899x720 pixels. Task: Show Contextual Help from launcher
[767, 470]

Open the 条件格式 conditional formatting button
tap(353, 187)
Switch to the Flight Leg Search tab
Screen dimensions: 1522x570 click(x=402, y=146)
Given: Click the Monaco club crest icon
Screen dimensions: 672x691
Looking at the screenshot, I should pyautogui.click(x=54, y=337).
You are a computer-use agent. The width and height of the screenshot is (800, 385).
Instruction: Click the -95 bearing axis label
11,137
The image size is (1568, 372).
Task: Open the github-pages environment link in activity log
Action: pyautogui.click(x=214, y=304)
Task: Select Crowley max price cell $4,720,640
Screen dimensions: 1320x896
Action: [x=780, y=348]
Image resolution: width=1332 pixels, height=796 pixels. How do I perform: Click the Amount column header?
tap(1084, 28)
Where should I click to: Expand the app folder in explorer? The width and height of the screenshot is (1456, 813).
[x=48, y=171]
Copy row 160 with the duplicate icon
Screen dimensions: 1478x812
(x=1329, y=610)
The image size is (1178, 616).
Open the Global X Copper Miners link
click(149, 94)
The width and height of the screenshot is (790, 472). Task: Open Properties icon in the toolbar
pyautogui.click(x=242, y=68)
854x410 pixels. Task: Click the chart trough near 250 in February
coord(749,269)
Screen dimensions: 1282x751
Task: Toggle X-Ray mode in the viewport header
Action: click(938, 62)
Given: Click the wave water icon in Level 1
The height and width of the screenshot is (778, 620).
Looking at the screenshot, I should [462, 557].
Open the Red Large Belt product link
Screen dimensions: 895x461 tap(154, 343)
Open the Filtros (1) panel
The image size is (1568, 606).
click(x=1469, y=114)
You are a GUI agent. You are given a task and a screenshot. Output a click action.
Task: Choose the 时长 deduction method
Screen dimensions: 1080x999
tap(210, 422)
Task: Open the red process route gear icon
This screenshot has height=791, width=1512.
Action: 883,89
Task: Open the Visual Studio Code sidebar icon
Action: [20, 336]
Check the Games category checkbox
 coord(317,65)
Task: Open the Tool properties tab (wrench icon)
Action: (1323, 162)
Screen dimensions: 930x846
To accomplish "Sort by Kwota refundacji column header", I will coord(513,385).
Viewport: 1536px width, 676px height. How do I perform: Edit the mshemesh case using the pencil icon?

### Required task
Transfer the stretch of items from the line containing "Task: Select Crowley" through the line containing "tap(1084, 28)", requests included, and add 7 to every coordinate in the answers.

### Correct answer
Task: Select Crowley max price cell $4,720,640
Screen dimensions: 1320x896
Action: [x=787, y=355]
Image resolution: width=1332 pixels, height=796 pixels. How do I perform: Click the Amount column header?
tap(1091, 35)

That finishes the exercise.